How to efficiently run multiple Pytorch Processes / Models at once ? Traceback: The paging file is too small for this operation to complete

Asked 14/11, 2020 at 18:42 Answered 26/10, 2022 at 23:10

Solved python pytorch python-multiprocessing

Background

I have a very small network which I want to test with different random seeds. The network barely uses 1% of my GPUs compute power so i could in theory run 50 processes at once to try many different seeds at once.

Problem

Unfortunately i can't even import pytorch in multiple processes. When the nr of processes exceeds 4 I get a Traceback regarding a too small paging file.

Minimal reproducable code§ - dispatcher.py

from subprocess import Popen
import sys

procs = []
for seed in range(50):
    procs.append(Popen([sys.executable, "ml_model.py", str(seed)]))

for proc in procs:
    proc.wait()

§I increased the number of seeds so people with better machines can also reproduce this.

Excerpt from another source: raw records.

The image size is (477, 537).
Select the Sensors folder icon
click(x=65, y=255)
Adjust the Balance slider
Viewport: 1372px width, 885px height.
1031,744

Minimal reproducable code - ml_model.py

import torch
import time
time.sleep(10)

 
 Traceback (most recent call last):
  File "ml_model.py", line 1, in <module>
    import torch
  File "C:\Users\user\AppData\Local\Programs\Python\Python38\lib\site-packages\torch\__init__.py", line 117, in <module>
    import torch
  File "C:\Users\user\AppData\Local\Programs\Python\Python38\lib\site-packages\torch\__init__.py", line 117, in <module>
    raise err
 OSError: [WinError 1455] The paging file is too small for this operation to complete. Error loading "C:\Users\user\AppData\Local\Programs\Python\Python38\lib\site-packages\torch\lib\cudnn_cnn_infer64_8.dll" or one of its dependencies.
    raise err

Further Investigation

I noticed that each process loads a lot of dll's into RAM. And when i close all other programs which use a lot of RAM i can get up to 10 procesess instead of 4. So it seems like a resource constraint.

Questions

Is there a workaround ?

What's the recommended way to train many small networks with pytorch on a single gpu ?

Should i write my own CUDA Kernel instead, or use a different framework to achieve this ?

My goal would be to run around 50 processes at once (on a 16GB RAM Machine, 8GB GPU RAM)

Jibheaded answered 14/11, 2020 at 18:42 Comment(4)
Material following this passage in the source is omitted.